B. Good negotiators build strong long-term relationships. In many ways, this is even more important than the traditional ‘bargaining’ element of negotiations. If you leave the negotiation feeling defeated or cheated, you’re not going to want to negotiate with that person again. If you find out later that the other person took advantage of your naivety, again, you’re not likely to want to do business with that person. You may even try to get out of the contract you have agreed; in many situations, it is legal and normal to declare a contract null and void if you have been deceived. You’re also unlikely to recommend the deceptive negotiator to other friends and colleagues, and you may even go public with the story of your bad experience, which will damage the person’s reputation.
C. But if you do find yourself in a negotiation with a professional manipulator, what can you do to protect yourself? The three keys are awareness, preparation and control. Firstly, simply be aware of the situation and its risks. Think very carefully before making any commitments. Secondly, find out as much as you can before the negotiation, especially concerning prices – what price are other people offering for similar products and services? You also need to research your own needs very carefully, including a deep understanding of what you don’t need. Thirdly, make sure you don’t lose
control. Don’t be afraid to walk away from a negotiation if you’re not sure, and take time to discuss your concerns with friends and colleagues. Of course, the other negotiator may tell you that you can’t go away and think about it, that the decision must be made right here, right now. But that’s almost always just a bluff. In a high-stakes negotiation with a professional, a rushed decision is almost always a mistake.

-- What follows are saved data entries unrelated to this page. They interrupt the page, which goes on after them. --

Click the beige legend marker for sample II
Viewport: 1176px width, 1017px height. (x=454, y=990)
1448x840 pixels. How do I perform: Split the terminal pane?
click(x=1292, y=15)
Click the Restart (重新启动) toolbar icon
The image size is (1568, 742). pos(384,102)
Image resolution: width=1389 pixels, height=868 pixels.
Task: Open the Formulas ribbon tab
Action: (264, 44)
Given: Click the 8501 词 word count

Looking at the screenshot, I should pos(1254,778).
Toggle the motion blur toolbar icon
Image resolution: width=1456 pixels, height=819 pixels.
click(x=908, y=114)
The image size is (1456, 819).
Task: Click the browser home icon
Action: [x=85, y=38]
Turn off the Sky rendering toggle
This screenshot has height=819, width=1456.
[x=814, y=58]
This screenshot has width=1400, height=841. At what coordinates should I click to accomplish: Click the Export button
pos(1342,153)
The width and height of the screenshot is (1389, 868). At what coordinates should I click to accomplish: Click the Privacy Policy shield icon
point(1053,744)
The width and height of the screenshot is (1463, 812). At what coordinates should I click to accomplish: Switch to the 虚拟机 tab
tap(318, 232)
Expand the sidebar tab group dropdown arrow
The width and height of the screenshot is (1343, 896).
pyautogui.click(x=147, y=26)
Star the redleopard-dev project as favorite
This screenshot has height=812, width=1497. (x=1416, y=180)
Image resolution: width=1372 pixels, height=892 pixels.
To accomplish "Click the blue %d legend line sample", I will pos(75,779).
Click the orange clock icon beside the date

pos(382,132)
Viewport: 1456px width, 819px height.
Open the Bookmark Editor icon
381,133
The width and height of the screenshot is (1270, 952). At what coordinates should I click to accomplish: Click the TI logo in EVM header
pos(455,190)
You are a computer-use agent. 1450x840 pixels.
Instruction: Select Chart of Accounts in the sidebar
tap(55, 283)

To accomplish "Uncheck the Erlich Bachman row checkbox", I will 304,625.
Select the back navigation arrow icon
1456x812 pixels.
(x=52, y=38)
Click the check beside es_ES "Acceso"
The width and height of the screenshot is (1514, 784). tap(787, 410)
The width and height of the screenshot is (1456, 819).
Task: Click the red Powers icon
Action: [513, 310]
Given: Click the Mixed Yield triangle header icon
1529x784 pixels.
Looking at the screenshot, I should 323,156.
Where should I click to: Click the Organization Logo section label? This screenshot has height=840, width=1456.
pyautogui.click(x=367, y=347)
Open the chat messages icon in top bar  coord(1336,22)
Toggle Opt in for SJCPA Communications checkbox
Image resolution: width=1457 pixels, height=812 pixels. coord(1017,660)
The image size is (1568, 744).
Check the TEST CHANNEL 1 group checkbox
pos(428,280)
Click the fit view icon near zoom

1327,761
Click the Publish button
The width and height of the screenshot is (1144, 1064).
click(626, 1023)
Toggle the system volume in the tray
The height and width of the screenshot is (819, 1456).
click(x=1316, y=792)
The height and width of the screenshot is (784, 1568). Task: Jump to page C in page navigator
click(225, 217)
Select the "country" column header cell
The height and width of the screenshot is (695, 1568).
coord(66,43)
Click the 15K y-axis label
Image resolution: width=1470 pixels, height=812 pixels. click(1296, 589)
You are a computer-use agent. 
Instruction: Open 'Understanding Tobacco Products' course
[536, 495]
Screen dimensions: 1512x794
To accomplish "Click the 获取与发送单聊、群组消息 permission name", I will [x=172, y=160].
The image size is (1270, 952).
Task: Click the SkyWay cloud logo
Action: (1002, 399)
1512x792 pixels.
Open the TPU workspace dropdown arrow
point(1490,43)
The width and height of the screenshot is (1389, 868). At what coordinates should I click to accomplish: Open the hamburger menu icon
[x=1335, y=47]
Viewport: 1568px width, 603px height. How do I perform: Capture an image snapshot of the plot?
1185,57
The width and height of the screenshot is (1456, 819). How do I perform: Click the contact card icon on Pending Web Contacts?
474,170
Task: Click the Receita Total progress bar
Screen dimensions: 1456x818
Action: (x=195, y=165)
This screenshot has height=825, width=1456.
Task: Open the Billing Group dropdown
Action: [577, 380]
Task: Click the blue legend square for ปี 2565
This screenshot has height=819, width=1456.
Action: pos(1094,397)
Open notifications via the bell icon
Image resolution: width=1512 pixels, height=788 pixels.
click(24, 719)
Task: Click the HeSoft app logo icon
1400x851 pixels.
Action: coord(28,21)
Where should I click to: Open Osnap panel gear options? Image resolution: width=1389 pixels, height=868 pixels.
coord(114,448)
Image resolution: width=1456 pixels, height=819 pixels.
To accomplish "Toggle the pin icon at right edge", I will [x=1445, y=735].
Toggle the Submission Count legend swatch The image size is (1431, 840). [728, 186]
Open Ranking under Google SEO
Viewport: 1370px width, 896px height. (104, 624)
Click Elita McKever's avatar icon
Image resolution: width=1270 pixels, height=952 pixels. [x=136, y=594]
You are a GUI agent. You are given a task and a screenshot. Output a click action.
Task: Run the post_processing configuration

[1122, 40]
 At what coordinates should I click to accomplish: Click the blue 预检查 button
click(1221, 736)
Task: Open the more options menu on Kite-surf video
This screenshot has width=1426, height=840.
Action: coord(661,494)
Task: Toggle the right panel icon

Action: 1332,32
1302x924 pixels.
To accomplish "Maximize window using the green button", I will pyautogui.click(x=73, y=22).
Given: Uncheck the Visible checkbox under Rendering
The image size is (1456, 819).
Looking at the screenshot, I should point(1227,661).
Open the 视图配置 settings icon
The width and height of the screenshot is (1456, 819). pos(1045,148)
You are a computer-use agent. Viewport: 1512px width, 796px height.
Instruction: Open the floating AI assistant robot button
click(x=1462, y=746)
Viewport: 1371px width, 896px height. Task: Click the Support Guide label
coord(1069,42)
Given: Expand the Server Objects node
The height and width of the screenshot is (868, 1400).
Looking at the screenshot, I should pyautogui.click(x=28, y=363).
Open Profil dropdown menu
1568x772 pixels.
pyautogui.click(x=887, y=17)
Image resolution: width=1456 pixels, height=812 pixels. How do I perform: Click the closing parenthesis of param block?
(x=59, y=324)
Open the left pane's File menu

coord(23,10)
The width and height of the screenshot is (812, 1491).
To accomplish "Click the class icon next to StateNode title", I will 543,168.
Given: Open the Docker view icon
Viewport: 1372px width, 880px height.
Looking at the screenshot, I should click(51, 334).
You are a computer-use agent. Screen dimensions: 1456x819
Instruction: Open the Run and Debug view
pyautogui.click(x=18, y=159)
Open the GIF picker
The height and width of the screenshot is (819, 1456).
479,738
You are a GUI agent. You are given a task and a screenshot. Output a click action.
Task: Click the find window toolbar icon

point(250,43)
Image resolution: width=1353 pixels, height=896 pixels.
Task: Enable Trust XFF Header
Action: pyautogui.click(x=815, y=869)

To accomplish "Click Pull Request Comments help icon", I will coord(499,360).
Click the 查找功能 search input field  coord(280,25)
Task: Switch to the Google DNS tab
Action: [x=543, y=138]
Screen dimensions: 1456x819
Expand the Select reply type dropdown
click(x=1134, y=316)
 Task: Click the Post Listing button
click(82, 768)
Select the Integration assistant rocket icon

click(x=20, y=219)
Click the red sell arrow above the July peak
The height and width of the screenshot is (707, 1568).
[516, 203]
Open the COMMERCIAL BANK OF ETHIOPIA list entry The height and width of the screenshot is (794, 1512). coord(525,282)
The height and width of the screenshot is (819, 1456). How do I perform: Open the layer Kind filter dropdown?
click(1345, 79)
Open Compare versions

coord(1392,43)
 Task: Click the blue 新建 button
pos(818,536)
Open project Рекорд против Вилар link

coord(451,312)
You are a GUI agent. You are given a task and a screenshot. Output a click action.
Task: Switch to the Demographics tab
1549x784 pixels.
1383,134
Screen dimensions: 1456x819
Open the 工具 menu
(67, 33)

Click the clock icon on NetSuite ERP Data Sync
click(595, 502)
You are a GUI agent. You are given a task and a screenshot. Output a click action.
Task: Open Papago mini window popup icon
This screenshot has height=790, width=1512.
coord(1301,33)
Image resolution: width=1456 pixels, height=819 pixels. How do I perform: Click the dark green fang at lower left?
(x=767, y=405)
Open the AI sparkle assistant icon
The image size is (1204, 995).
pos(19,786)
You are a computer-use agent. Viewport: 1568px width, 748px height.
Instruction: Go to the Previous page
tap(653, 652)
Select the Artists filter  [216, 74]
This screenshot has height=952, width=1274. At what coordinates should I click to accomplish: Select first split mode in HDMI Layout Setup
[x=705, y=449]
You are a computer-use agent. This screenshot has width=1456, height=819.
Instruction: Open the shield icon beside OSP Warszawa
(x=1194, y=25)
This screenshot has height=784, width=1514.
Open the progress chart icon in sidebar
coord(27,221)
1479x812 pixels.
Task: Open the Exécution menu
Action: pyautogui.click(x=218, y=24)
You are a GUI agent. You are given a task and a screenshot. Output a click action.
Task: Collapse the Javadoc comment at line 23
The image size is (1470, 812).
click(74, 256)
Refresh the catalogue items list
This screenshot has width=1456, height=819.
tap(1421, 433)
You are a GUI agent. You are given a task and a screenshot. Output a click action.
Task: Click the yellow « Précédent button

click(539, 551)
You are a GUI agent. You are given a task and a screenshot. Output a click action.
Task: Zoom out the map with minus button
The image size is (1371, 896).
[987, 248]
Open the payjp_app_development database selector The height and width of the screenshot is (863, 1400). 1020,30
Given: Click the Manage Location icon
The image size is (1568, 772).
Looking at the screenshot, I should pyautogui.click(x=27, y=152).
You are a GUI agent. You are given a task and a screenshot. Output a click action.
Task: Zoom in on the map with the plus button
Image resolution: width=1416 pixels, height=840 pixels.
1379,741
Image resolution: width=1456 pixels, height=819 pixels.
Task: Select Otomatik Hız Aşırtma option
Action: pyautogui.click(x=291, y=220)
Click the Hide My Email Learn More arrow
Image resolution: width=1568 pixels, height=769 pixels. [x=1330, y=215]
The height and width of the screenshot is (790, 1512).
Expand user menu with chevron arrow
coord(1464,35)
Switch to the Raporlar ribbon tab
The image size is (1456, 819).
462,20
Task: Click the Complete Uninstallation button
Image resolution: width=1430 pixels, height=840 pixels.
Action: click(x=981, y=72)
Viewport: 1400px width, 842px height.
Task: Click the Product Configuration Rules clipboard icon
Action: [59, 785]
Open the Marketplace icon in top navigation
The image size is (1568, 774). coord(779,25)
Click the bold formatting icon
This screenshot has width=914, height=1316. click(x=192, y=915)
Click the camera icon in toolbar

D. We all negotiate all the time: with our husbands and wives, with our parents and our children, and with our friends and colleagues: What time do the kids have to go to bed?;Whose turn is it to go to the supermarket?; Can you help me with my presentation? Of course, these situations don’t always feel like negotiations, not least because these are all long-term relationships. But they have a lot more in common with professional negotiations than you might think.
E. It’s interesting that this assumption doesn’t work when buying a souvenir in a tourist resort, where long-term relationships don’t exist – one reason why you need to be especially careful in such situations. It also doesn’t really
work when you’re buying or selling your house or flat – the classic one-off sale with huge potential short-term gains for manipulators. Fortunately, most people aren’t naturally manipulative; so again, relationship-building is almost always the best approach.
F. On the other hand, the situations that we tend to think of as ‘typical negotiations’, such as buying a used car, haggling over the price of an overpriced souvenir in a tourist trap, or selling your flat, are much less typical than they seem. These are all one-off negotiations, where there’s no time or need to build long-term relationships. In business, almost all
negotiations are long-term. Both the used car salesman and the souvenir seller are using sales techniques (or sometimes manipulation tricks). Of course, selling is an important skill in life and business, as is an awareness of the tricks that other people may use. But this isn’t really what negotiations are all about.